No matter how well or not well you’ve made it through the early months of COVID, it is now time to take your foot off the brakes and accelerate ahead. That means investing in the areas of business that are going to get you through this and position you well for the future.
For manufacturing, retail, wholesale, and distribution companies, ecommerce has ascended from being a cool convenience or secondary sales channel to a primary and essential source of not just revenue, but business continuity. COVID has confirmed it. When your customers and buyers can’t do business with you “as usual”, you need to offer them a way to do business with you online. And you need that experience to be every bit as good, if not better than your in-store, in-person customer experience.
First up, you need to define your ecommerce strategy. This is where you plan out what your store is and does, what your goals are, and what you need to develop and do in order to go after those goals. A strategy can’t stop COVID or the next curveball that comes your way, but it can help you find your way around challenges and get back on track faster. It makes it easier to be agile and adapt. A lot of companies learned the hard way this year that a little bit of planning and documentation of your goals and strategy can go a very long way.
Next there is your ecommerce technology. You need to organize your catalog well and present your information properly online in a way that attracts and impresses your customers. There’s a lot more to a store than just what’s on the shelf. You need a solid stack of software solutions that will keep your back office and fulfillment operations running smoothly. Quality technology and data systems are how you can deliver the certainty and dependability that customers really want and need from their vendors right now.
We tend to think about consumers and B2C a lot when we talk about ecommerce, but this is an area where B2B really stands out. If you’re selling to other businesses who are relying on your products to operate and serve their customers, then your speed, accuracy, and reliability are that much more important – especially if you are or serve “essential” businesses.
Now is also time to evolve your ecommerce marketing strategy.
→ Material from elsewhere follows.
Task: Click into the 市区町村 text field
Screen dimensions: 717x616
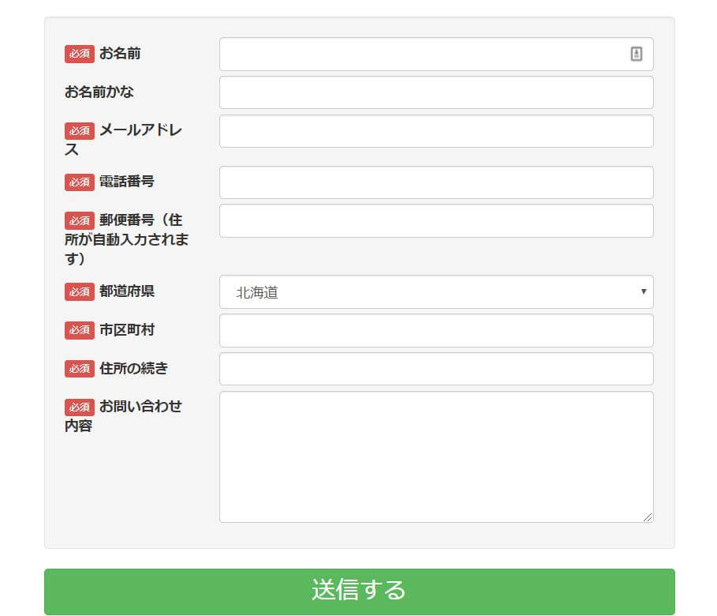Action: click(x=435, y=331)
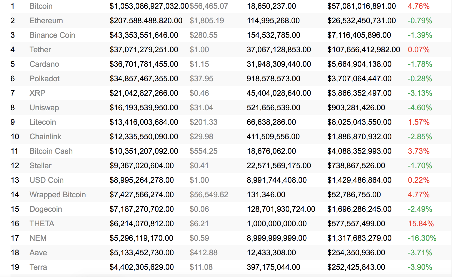Open the XRP coin link

click(x=38, y=93)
This might mean different things depending on your business. It could mean shifting from traditional marketing or things like trade shows and expos to doing more marketing online like ads, email and social media. It could also mean advancing your existing digital marketing plan with more modern strategies like marketplaces and feeds, customer reviews, SEO enhancements, marketing automation, chatbots, and data-driven marketing. No matter what your specific mix includes, creating an integrated strategy for all your marketing will help keep your efforts efficient, effective, and aligned with your business goals.